** BEGIN **

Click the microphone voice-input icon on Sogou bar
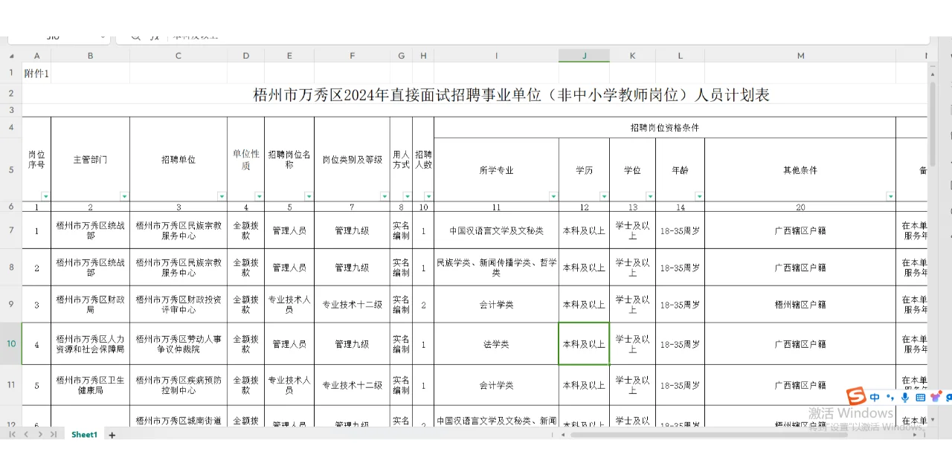The width and height of the screenshot is (952, 475). pyautogui.click(x=905, y=398)
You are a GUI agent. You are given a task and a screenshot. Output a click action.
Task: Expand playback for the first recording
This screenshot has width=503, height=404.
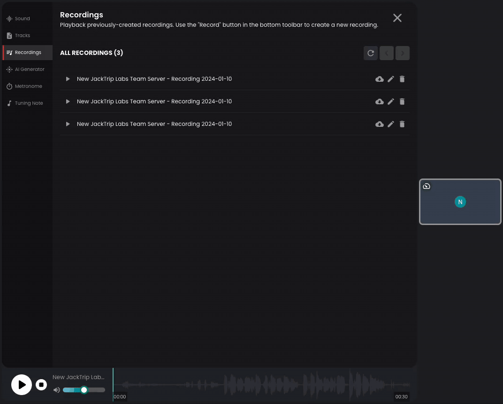68,79
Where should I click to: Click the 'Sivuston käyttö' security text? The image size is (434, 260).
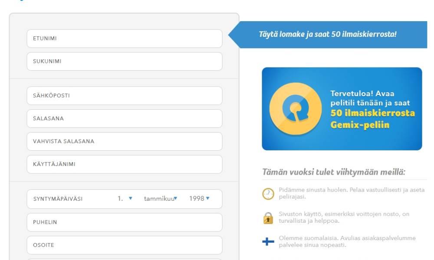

** END **

[Task goal]: Write out each line of the items above word for word, leaving out the pictures.

[Exercise answer]:
Click the microphone voice-input icon on Sogou bar
The width and height of the screenshot is (952, 475). pyautogui.click(x=905, y=398)
You are a GUI agent. You are given a task and a screenshot. Output a click action.
Task: Expand playback for the first recording
This screenshot has width=503, height=404.
68,79
Where should I click to: Click the 'Sivuston käyttö' security text? The image size is (434, 260).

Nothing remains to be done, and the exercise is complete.